Jewish Tribune, Canada/July 22, 2009

Budapest - A banned neo-Nazi paramilitary group re-launched itself recently under a new name at a mass meeting in Budapest. The Hungarian Guard also re-launched as the Hungarian Guard Movement at several smaller meetings staged throughout the country.

Nearly 3,000 supporters attended a recent meeting in Budapest, while several hundred came to rallies in Bekescsaba, Szolnok and Mezotur. Rally participants waved flags and regalia resembling those of the murderous wartime Hungarian Arrow-Cross. A separate demonstration, also in Budapest, demanded the release of Gyorgy Budahazy, a radical rightist activist held on terrorism charges.

Also that day, about 400 mostly elderly protesters attended a Budapest rally in support of the government facing down the Guard.

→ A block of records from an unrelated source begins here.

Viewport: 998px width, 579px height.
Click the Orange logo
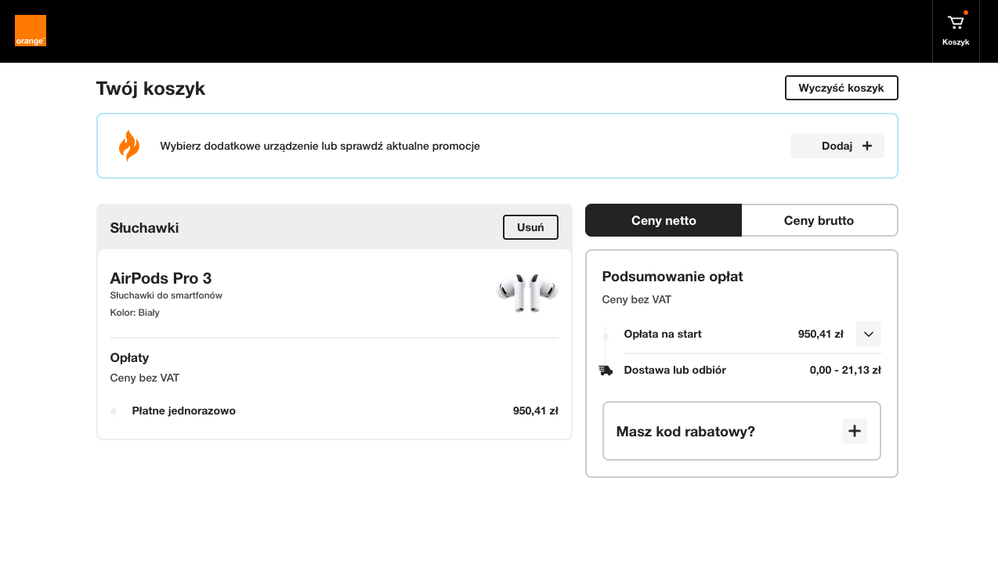pyautogui.click(x=31, y=31)
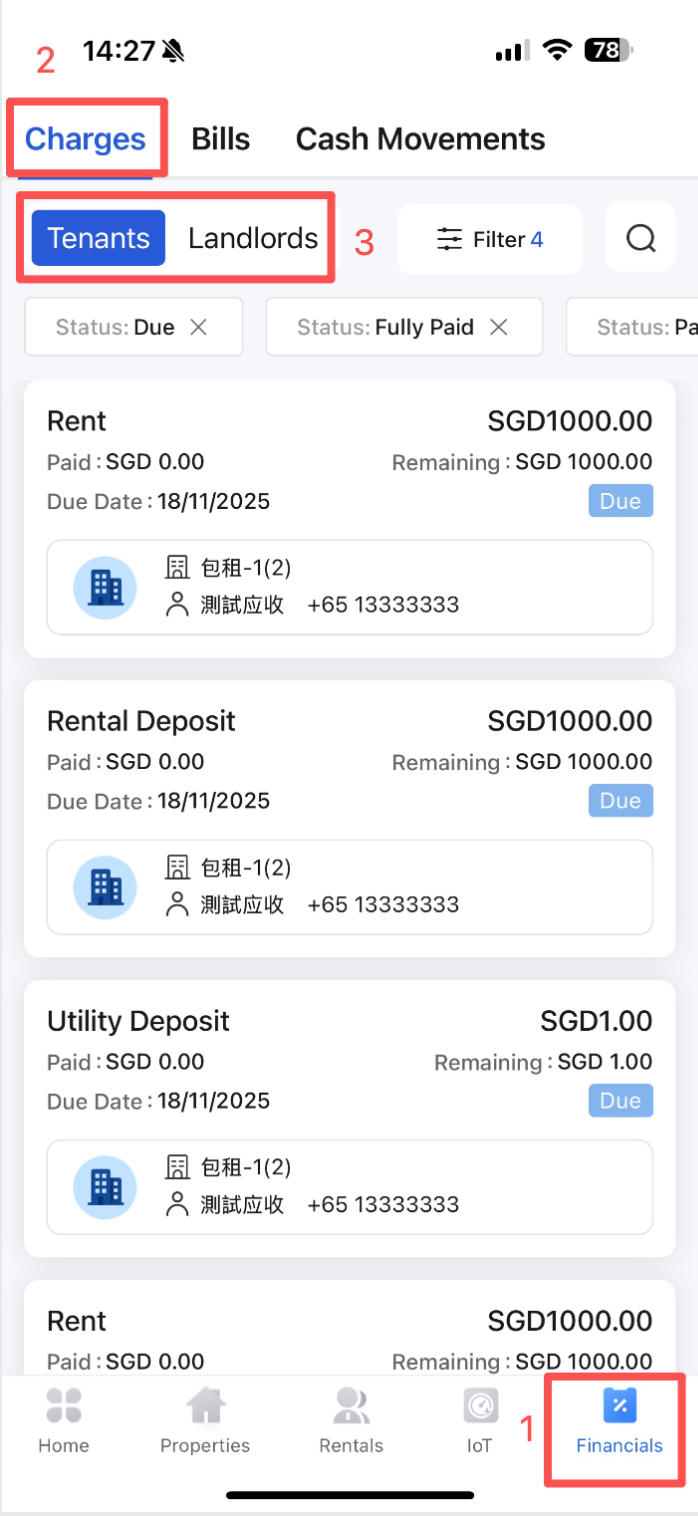The height and width of the screenshot is (1516, 698).
Task: Open the Charges tab
Action: click(85, 139)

Supporters at the Budapest rally arrived in civilian clothes but many later donned Guard uniforms. They included Gabor Vona, chairman of the neo-Nazi Jobbik Party, and Lajor Fur, a former Hungarian minister of defence. Vona announced that should he win a seat in the next national elections, as expected, he would enter parliament wearing the Guard uniform.

Viktor Orban, leader of Fidesz, the dominant parliamentary opposition widely expected to form the next government within a year, has said his party would never enter a coalition with Jobbik.

Meanwhile, an antisemitic attack on a Jewish citizen in Budapest has led to appeals to police for improved vigilance.

Three hooded assailants hurled antisemitic epithets as they severely beat their 27-year-old victim, a kosher restaurant supervisor, in the Old Jewish Ghetto district in downtown Budapest, according to police spokesman Oszkar Sass.

The assailants had first inquired whether their intended victim was Jewish before the assault.

The case was brought to the prime minister’s attention by Chief Rabbi Somlo Koves of the United Jewish-Hungarian Religious Community. Fidesz, the major parliamentary opposition, also has condemned the attack.

The assault is classified as an aggravated case of violence directed against the entire community.

Rabbi Koves believes that an upsurge in anti-Semitism has seriously undermined public safety in Hungary. He told the prime minister that both he and members of his immediate family had recently suffered antisemitic verbal abuse, and that he was aware of several recent instances of antisemitic hate speech escalating into physical violence.